Je travaille davantage sur le comportement que sur la psychologie des personnages. Comment fait-on pour assister à leurs idées? Quand elles s’incarnent dans ce piano fantôme, on touche au mystère, à la sensualité des femmes. Le comportement d’Héloïse et de Marianne prises dans la dynamique amoureuse nous surprend. Elles tombent amoureuses l’une de l’autre, et les spectateurs, les spectatrices tombent sans doute aussi un peu amoureux d’elles, car ils sont dans des dynamiques d’observation proches de celles des personnages.

Le couple que forment Héloïse et Marianne ne doit pas faire oublier Sophie la bonne. Comment avez-vous conçu ce personnage par lequel vous rendez sa dignité à la domesticité?

En essayant justement de sortir de l’emploi de la domestique. On ne la voit d’ailleurs jamais dans ses fonctions. Elle n’est jamais en présence de la Comtesse, alors que la convention voudrait qu’elle soit avec un petit plateau au fond de la pièce. Elle n’est pas un accessoire de la fiction. On sort de l’emploi classique de la servante au théâtre. Elle intervient dans le récit à partir du moment où elle a son propre projet, son propre désir. Elle incarne l’idée que dans la sororité il peut y avoir une évolution de la hiérarchie de classe.

La musique est rare et diégétique…

Le film tient un discours sur l’art, sur son caractère consolatoire et sur le rapport amoureux qu’on peut entretenir avec l’art. Je voulais donc que les occurrences de la beauté, musicale ou littéraire, soient précieuses. Que le spectateur soit à égalité avec les personnages, dans le même état de frustration, dans l’indisponibilité de l’art, alors que nous vivons un moment fabuleux d’accessibilité totale à bien des œuvres. La musique surgit comme un bouleversement. Un film d’amour sans musique peut faire peur puisque les grandes histoires d’amour ont leur chanson. Il importait d’avoir à la fois un morceau très démocratique avec Vivaldi et une composition originale (Le Chœur des femmes, ndlr) qui serait l’hymne du film.

Le lien du peintre et du modèle est-il le même que celui du cinéaste et de la comédienne?

Oui.

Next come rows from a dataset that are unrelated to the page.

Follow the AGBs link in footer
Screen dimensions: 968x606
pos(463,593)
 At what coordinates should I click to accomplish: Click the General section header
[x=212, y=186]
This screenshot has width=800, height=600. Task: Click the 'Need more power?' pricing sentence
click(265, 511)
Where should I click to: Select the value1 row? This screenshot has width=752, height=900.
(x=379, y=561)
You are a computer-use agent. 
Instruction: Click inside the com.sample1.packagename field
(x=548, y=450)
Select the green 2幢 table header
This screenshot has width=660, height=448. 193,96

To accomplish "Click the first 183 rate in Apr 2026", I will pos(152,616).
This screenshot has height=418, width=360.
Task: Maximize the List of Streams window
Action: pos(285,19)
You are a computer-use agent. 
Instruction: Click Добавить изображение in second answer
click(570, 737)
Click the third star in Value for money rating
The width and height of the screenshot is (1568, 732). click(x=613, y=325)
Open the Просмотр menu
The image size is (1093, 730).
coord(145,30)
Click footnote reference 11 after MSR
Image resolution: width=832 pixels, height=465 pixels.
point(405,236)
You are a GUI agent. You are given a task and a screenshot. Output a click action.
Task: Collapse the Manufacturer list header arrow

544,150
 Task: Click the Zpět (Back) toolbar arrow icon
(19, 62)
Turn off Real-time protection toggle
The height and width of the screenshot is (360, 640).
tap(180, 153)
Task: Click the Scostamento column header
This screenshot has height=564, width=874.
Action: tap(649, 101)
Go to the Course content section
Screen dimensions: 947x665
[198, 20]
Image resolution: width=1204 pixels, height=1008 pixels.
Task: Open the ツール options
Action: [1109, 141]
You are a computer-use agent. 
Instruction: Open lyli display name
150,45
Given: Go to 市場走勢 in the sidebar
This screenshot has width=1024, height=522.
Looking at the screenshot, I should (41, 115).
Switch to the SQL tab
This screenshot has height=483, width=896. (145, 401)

On voulait raconter les dynamiques collaboratives entre les peintres et les modèles, les cinéastes et les actrices, et faire un sort à cette idée admise que la femme est passive, n’existant que par sa présence, sa beauté. Enlever le possessif aussi: on dit tout le temps «mon» actrice, le peintre et «son» modèle. Et donner toute sa place au modèle car, par manque d’opportunité, c’était souvent la place dévolue aux femmes dans l’histoire de l’art. Or on voit bien comme elles étaient décisives. Dora Maar est plus que la muse de Picasso, Gabrielle Picabia a collaboré aux œuvres de son mari… On est en train de réécrire histoire de l’art et le film participe naturellement à cette réécriture.

Marianne, Héloïse, Sophie… Soit la France, Rousseau et la comtesse de Ségur. Comment avez-vous choisi les prénoms de vos héroïnes?

Rousseau est le plus misogyne des philosophes. Il considérait que les femmes étaient perfides et n’avaient aucun droit à l’éducation artistique. C’est un ennemi et du coup Héloïse n’est pas la Nouvelle… Je ne sais pas d’où est venu ce prénom que j'aime beaucoup. Marianne, le nom de la plupart de mes personnages, dérive de Marie, Marie dans Naissance des pieuvres, Marieme dans Bande de filles… Sophie, c’est la sagesse. Ça me plaît.